RunAbove have currently two different setups for PowerPC, one with 8 cores named Power8 S, and one with 176 (hw) threads named Power8 2XL. I registered myself for it, got a 32$ voucher (which is awesome, compared to AWS price ripoff for a single 16 core machine), and started running benchmarks on it.
The microbenchmarks compare three different linked lists in Java:
CLLElectedUnlink - A Lock-Free linked list that uses relaxed atomics for list traversal;
CLLElectedUnlinkVolatile - Exactly the same algorithm as CLLElectedUnlink but using a volatile (sequentially consistent atomic) for the Node.next;
ConcurrentLinkedQueue - This is from java.util.concurrent with Doug Lea's implementation of Michael and Scott's algorithm;
The source code for the lock-free lists we created and the benchmark itself can be found on github:
and you can try it out on RunAbove to see for yourself.
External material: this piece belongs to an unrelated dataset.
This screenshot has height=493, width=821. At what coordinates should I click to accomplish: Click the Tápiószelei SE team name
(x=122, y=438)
Barrier wise, when doing traversals of the lists, it's important to note the following:
- CLLElectedUnlink has a fixed amount of acquire-barriers (volatile loads), usually just one to read the head and then another to check that the last node's next is really null;
- CLLElectedUnlinkVolatile has one acquire-barrier per node, when reading the Node.next;
- ConcurrentLinkedQueue has two acquire-barriers per node, one for reading Node.next and one for reading Node.item;
The thing about loads with acquire (volatile loads) is that on x86 they are usually just regular loads, which means that using relaxed atomics (java's regular loads) for traversing the list has no gain when compared to using sequentially consistent atomics (java's volatile loads). On x86 there won't be any impact on the performance, neither good nor bad, but on other CPUs with a more relaxed architecture like PowerPC or ARM, this can make a difference, in fact, it can make a 15x difference!
Let's look at a plot of the microbenchmark comparing the three data structures, in a scenario where a thread can either do a write operation (a remove() followed by an add()) with a 10% probability, or a read-only operation (two contains()) with a 90% probability.
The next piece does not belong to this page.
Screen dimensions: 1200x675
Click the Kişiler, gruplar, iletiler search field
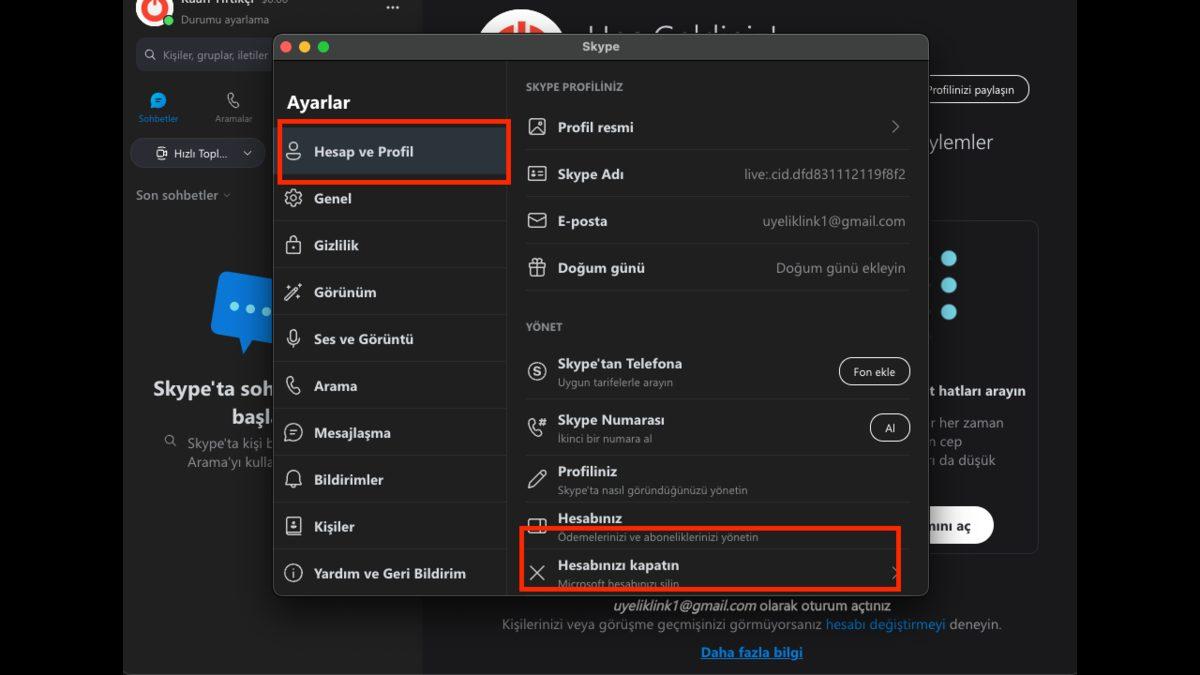point(205,54)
On an x86 Intel Core i7-3740QM we get the following results:
On the ppc Power8 S instance of RunAbove we get a significant different throughput:
yep, huge increase in throughput when traversing the list!
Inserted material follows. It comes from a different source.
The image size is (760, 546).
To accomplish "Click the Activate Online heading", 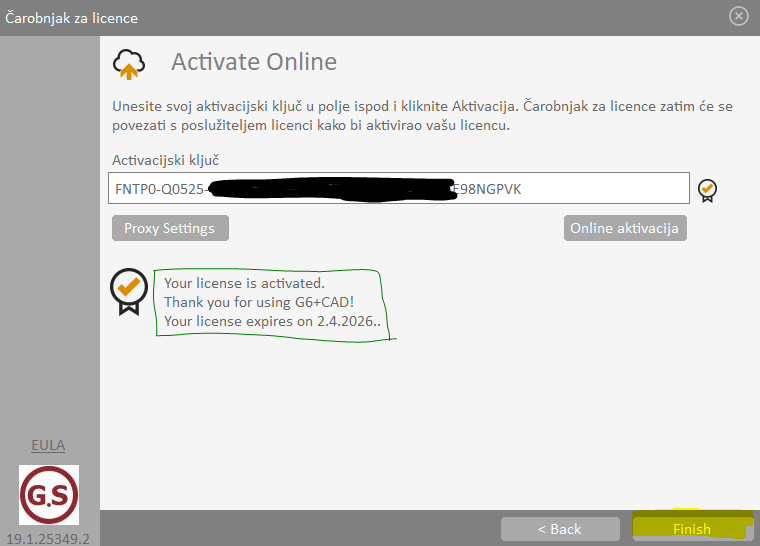I will click(254, 62).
Unfortunately it's not such a rosy picture when we run on the PowerPC 176 VPC instance, but I suspect that it is due to the number of actual cores being much lower than 176, and the oversusbscription of threads causing some non-trivial effect. Even so, the performance gains are quite noticeable (at least 2x)
This means we finally showed that relaxed atomics can be used to make a really fast lock-free linked list!